> AUSGEWÄHLTER ABSCHNITT:

-- -- --

Im Kampf gegen die Corona-Pandemie versuchen die 27 EU-Staaten, das Impfen zu beschleunigen und die gefürchteten neuen Virusvarianten einzudämmen. Bei einem Videogipfel am Donnerstagabend prüften die Staats- und Regierungschefs nach Angaben eines EU-Vertreters mögliche weitere Auflagen für nicht-notwendige Reisen. Die Grenzen sollten aber möglichst offen bleiben, hieß es. Vorab hatte Kanzlerin Angela Merkel Grenzkontrollen nicht ausgeschlossen, um hochansteckende Virusformen fernzuhalten.
Bürger und Wirtschaft könnten also neue Hindernisse bei Reisen und Transporten in Europa ins Haus stehen. Dabei hofften einige EU-Urlaubsländer wie Griechenland, Spanien oder Portugal, schon jetzt die Voraussetzungen für mehr Bewegungsfreiheit im Sommer zu schaffen: Sie warben für einen europäischen Corona-Impfpass, der einfacheres Reisen ermöglichen könnte. Beim Videogipfel zeichnete sich aber nach Angaben des EU-Vertreters ab, dass der Impfpass zunächst nur ein medizinisches Dokument sein solle und kein Reisedokument.
Eigentlich herrscht im Schengenraum, dem 26 europäische Länder angehören, Bewegungsfreiheit ohne stationäre Grenzkontrollen. Doch etliche Länder hatten zu Beginn der Pandemie teils unkoordiniert Grenzen dichtgemacht oder Kontrollen veranlasst. An der deutschen Grenze zu Polen staute sich der Verkehr teils Dutzende Kilometer. Verderbliche Waren kamen nicht ans Ziel, Grenzpendler hatten Probleme, ihren Arbeitsplatz zu erreichen.

-- -- --

Einträge des Datensatzes:
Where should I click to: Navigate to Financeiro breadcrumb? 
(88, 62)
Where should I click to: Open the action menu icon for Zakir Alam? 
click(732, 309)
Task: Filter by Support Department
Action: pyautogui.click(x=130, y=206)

-- -- --

> ARBEITSAUFTRÄGE:
**1.** Wie viele europäische Länder gehören laut dem Text zum EU-Videogipfel dem Schengenraum an?
**2.** Gib den Teil des Textes zum EU-Videogipfel wortgetreu wieder, der mit den Worten „Im Kampf gegen“ einsetzt und mit „hochansteckende Virusformen fernzuhalten.“ schließt.
Maßgeblich ist allein der Text zum EU-Videogipfel.

> ERGEBNISSE JE AUFGABE:
**1.** Dem Schengenraum gehören 26 europäische Länder an.

**2.**
Im Kampf gegen die Corona-Pandemie versuchen die 27 EU-Staaten, das Impfen zu beschleunigen und die gefürchteten neuen Virusvarianten einzudämmen. Bei einem Videogipfel am Donnerstagabend prüften die Staats- und Regierungschefs nach Angaben eines EU-Vertreters mögliche weitere Auflagen für nicht-notwendige Reisen. Die Grenzen sollten aber möglichst offen bleiben, hieß es. Vorab hatte Kanzlerin Angela Merkel Grenzkontrollen nicht ausgeschlossen, um hochansteckende Virusformen fernzuhalten.